## TASK DETAILS
Extend the comment thread on the poem about internet and phone dependence, picking up right after its final line.

## SELECTED EXCERPT
%%

I've learnt a few things about being alone, and having the radio as a friend, and guess what? It's not too bad...:) I think the analogy of religion is apt. Just as the the religion of the gym is apt: the worship of the one, the self, the alter of the treadmill, the altar of the social network, We know this paradigm is bereft of meaning, yet we persist. An interesting theme.
As to your poem, form aside (which for me is no great matter if it makes sense)
These lines are problematic:

"I am hardwired to the great humanity" (I would argue that we are now bonded without wires - with wi-fi connectivity, even more insidious')
and
"In the Church of the Holy Internet" (A church, a meeting square, an echo chamber, a mirror, a populace expanse - as in the internet being anything but a church).

But in any other sense, thought provoking, interesting, maybe worth re-visiting in light of the (god awful) new revelations of the internet!

Thanks for a great read.

Cheers.

Chris.

Chris Hall - Tasmania

Grossbooted draymen rolled barrels dullthudding out of Prince's stores and bumped them up on the brewery float. On the brewery float bumped dullthudding barrels rolled by grossbooted draymen out of Prince's stores.

(did a slight edit at the end to make clearer and better meter)
Whereas the poem is, of course, a satire, it also is obviously quite true for the mass of humanity today. I know I am addicted, and panic when I can't find the phone. I can't imagine life before GPS- how did I ever not get lost? But I lived most of my life without a cell phone...can I ever go back?
I congratulate Chris for doing without it a few months. It's like a survival course. In the great wilderness of civilization without a phone...man, that takes true commitment! Imagine taking it away from these millennials all around me.. would there be mass suicides?

Hardwired to the great humanity" is using hardware as an idiom. As in these dictionary definitions:
"a. To determine or put into effect by genetic inheritance: "It may be that certain orders of anxiety are hard-wired in us"
b. To provide with a response or capability by genetic inheritance: Humans are hardwired for speech.

I felt the image was quirky enough to keep in, but understand the relationship to the electrical references.
I was trying a follow up "AD (after digital)" as a second sonnet to do a BC/AD thing, but it's not working yet!

Eumolpus
I'd rather learn from one bird how to sing
than teach ten thousand stars how not to dance
ee cummings

author comment

many impacting lines in this poem abut a device which impacts lives...

%%

## DATA EXCERPTS
%%

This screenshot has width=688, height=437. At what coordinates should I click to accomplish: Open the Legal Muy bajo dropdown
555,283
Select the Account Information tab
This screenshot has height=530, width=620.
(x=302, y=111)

%%

## RESULT FOR THIS TASK
............................................................

raj (sublime_ocean)

I personally don't need one
not because I'm hiding behind a veil of ignorance
I love my olden ordinary cell
of the Queens time
then all still call me SMART GUY
see you are living in BC
I in AD
CALL me an
ANIMATED DEVICE
if you please.

My feeling is if you have a cell phone, and use it, depend on it, carry it with you, freak out when you misplace it, the addiction is real. Old Flip phone or smart phone, same. Like if you must drink a six pack of beer daily or a few martinis, you're still an alcoholic. If you carry a flip and deny yourself having a mini computer in your hand which at an instant's notice you can can find everythingeverwrittenspokendrawnplayedthought etc in the entire history of civilization, including every poem in every language..as well as a thousand "apps" such as gps to help you find your way anywhere in the world...why bother? Me, I'm addicted to. We are a changed species as a result of all this. I have so far failed to get a good enough poem AD (After Digital), a follow up to BC (Before Cellphone) But hopefully soon.

Eumolpus
I'd rather learn from one bird how to sing
than teach ten thousand stars how not to dance
ee cummings

author comment

AD After Digital

That's a wonderful idea Eumol
for OCT POETRY Contest
it will bring forth for the winner
laurels

HI STAN READ THIS WILL YE

across this title in your list of works and ha to stop and read. opinion is some ppl treat their phones better than children. I found this to be an interesting write.